That men are increasingly living lives in which they feel they are unable to fully flourish, causing women to not want to have children with them, is a problem about which commentators like the Brookings fellow Richard Reeves are sounding the alarm. On his Substack, “Of Boys and Men,” Reeves, the author of a recent book of the same name, describes the challenges facing boys and men that he feels have been “dangerously neglected” and says that the closer he looked, “the bleaker the picture became.”

Skirbekk’s prescriptions could help ameliorate some problems young men are experiencing throughout the developed world. “So far, few policies have effectively addressed some of the main barriers to fertility, including the economic position of the young — which has worsened over recent decades in many countries,” he writes. As my colleague David Brooks noted in September, in America, “The biggest drop in employment is among young men aged 25 to 34.”

Policies that strengthen opportunities for younger men in the labor and housing markets might be more important in increasing fertility rates than “a one-time cash incentive,” says Skirbekk. He also believes that governmental help in creating better work-life balance would facilitate more people having children while they’re still able to. Reproductive technologies like in vitro fertilization certainly can help people have babies later in life, but they’re costly and don’t work for everyone.

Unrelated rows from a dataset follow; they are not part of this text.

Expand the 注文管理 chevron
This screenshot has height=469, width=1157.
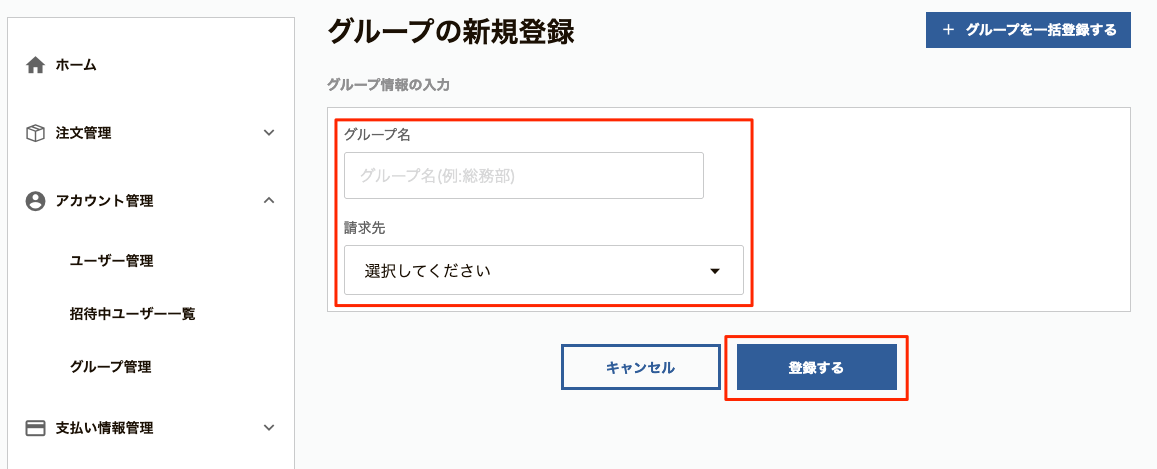point(269,133)
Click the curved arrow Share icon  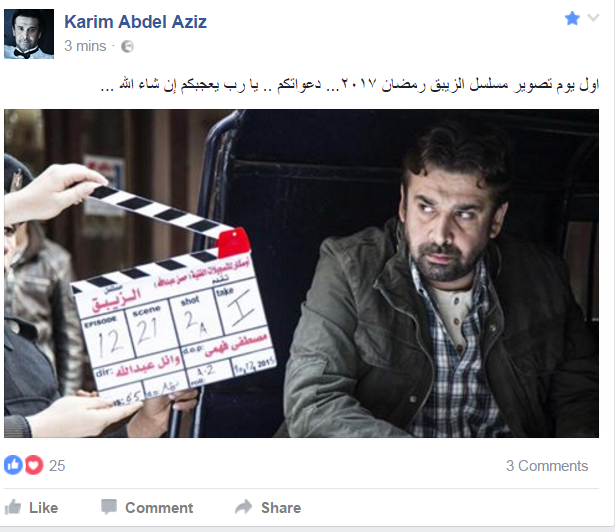pyautogui.click(x=244, y=506)
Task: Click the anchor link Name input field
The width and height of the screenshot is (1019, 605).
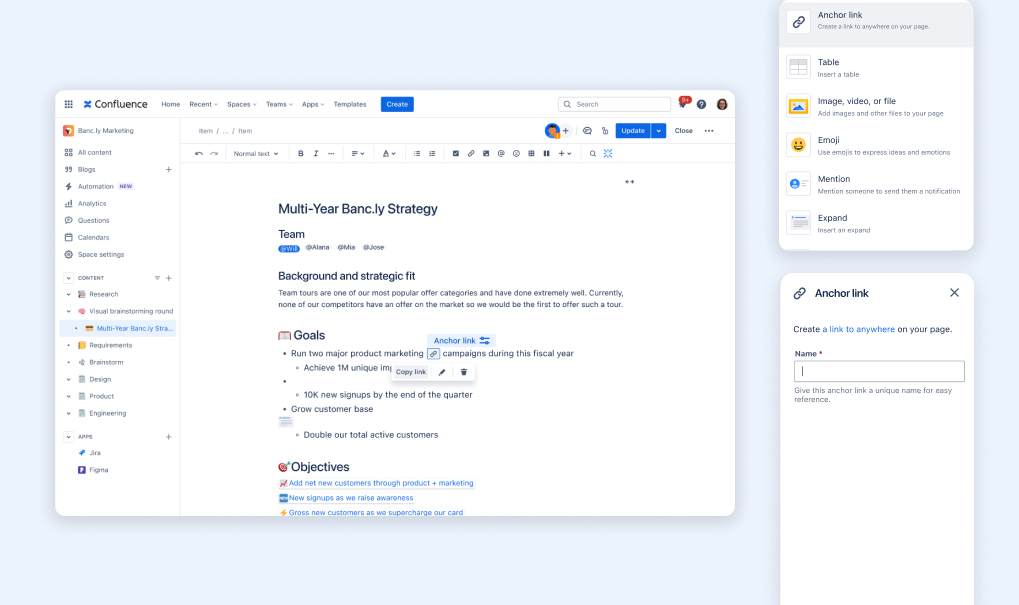Action: click(x=879, y=371)
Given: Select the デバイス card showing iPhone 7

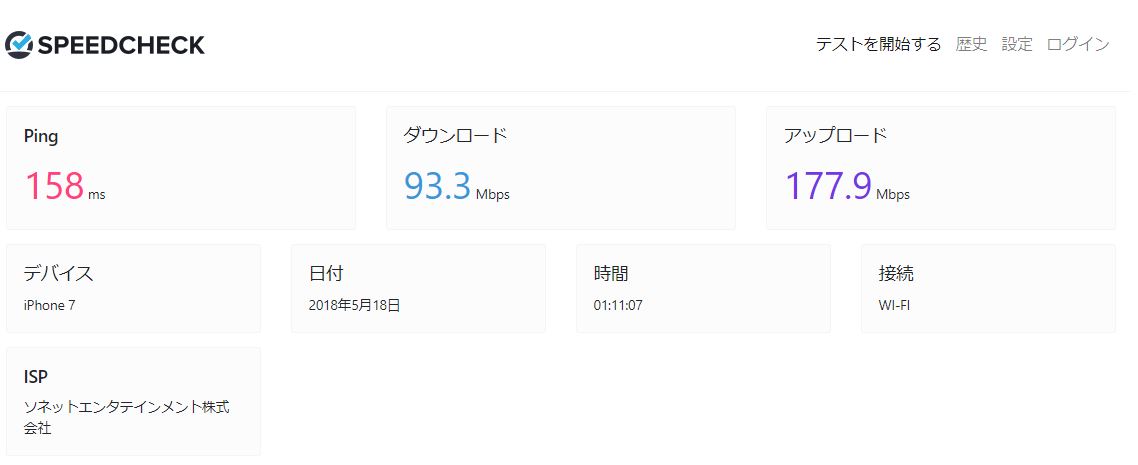Looking at the screenshot, I should point(134,289).
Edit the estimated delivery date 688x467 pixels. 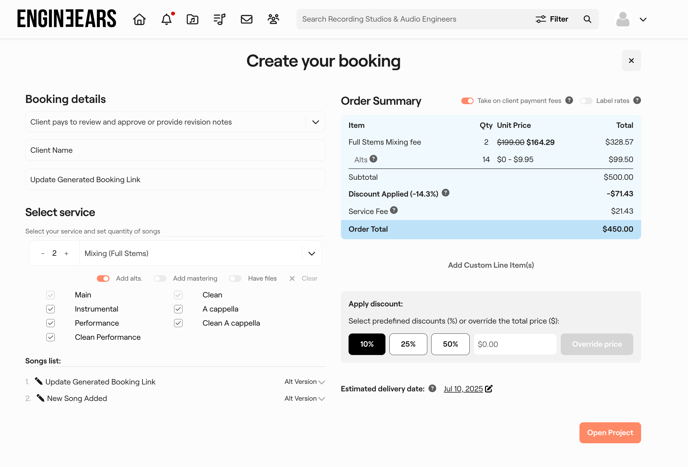pyautogui.click(x=489, y=388)
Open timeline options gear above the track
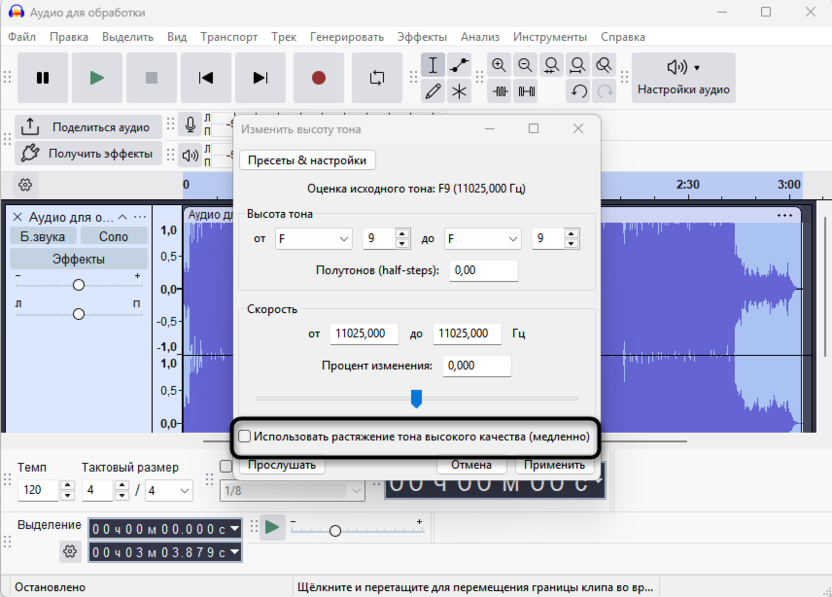This screenshot has width=832, height=597. (26, 185)
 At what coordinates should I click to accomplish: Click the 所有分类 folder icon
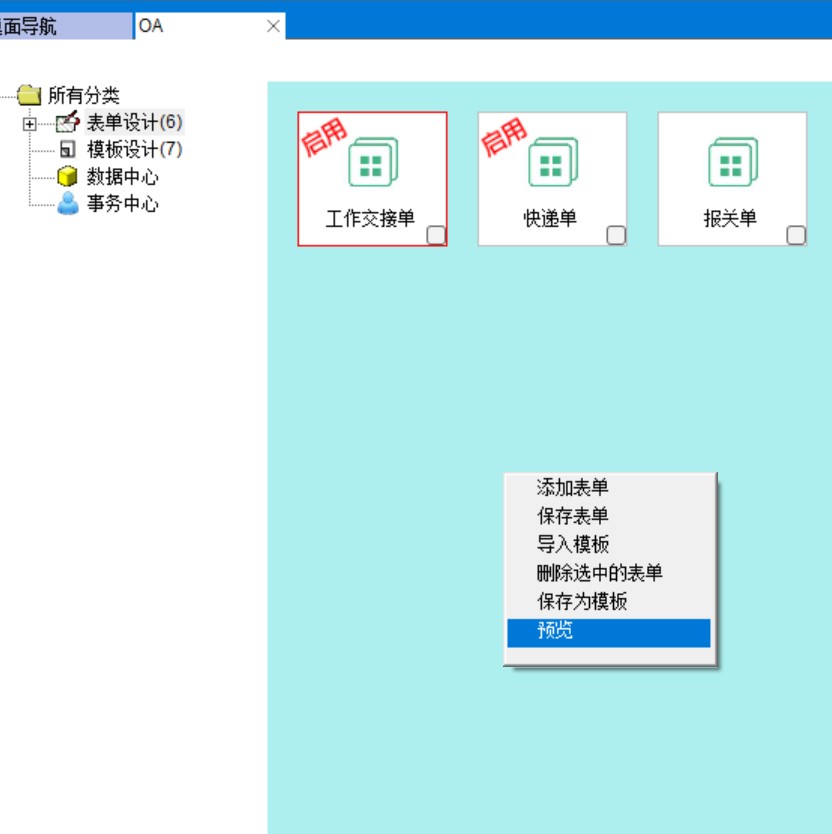[30, 96]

Skirbekk also believes that encouraging fertility is only going to get us so far, and that low-fertility countries need to adapt to their new reality instead. Growing the earth’s population endlessly is at odds with efforts to address climate concerns. Immigration can be part of the solution, but in our country — a nation of immigrants — there’s no political consensus about how to update our immigration system. Hungary, as I noted last week, has rolled out an assortment of governmental incentives to increase fertility, but despite membership in the E.U. and NATO, is relatively insular, with authoritarian, some would say ethnonationalist, leadership — in any case, we shouldn’t take cues from the government of Prime Minister Viktor Orbán.

Importantly, even if more countries became more open to more immigration, that isn’t necessarily a fix, since the fertility rate of people from higher fertility countries has been found to decline once they immigrate to lower fertility countries. According to a 2020 report from the Global Knowledge Partnership on Migration and Development, “nearly all countries hosting the largest numbers of international migrants had fertility levels below 2.1 children per woman, that is, below replacement levels.”

While politically unpopular, some countries are going to revisit the idea of raising their retirement ages — but we could choose to see this as an opportunity to rethink the way we’ve structured work.

In the United States in particular, because full-time work is tied to health insurance, there are fewer opportunities for what we’d think of as quality part-time jobs. In our country, we’re generally expected to work full time until retirement — usually for a period of around 45 years. We make it difficult to work part time during periods of caregiving — for younger children and older family members — and we make it harder to have a slow-fade retirement. Breaking down some baked-in assumptions about work would help fix the growing problem of a lack of working-age Americans without relying only on people to have more babies to fill that need.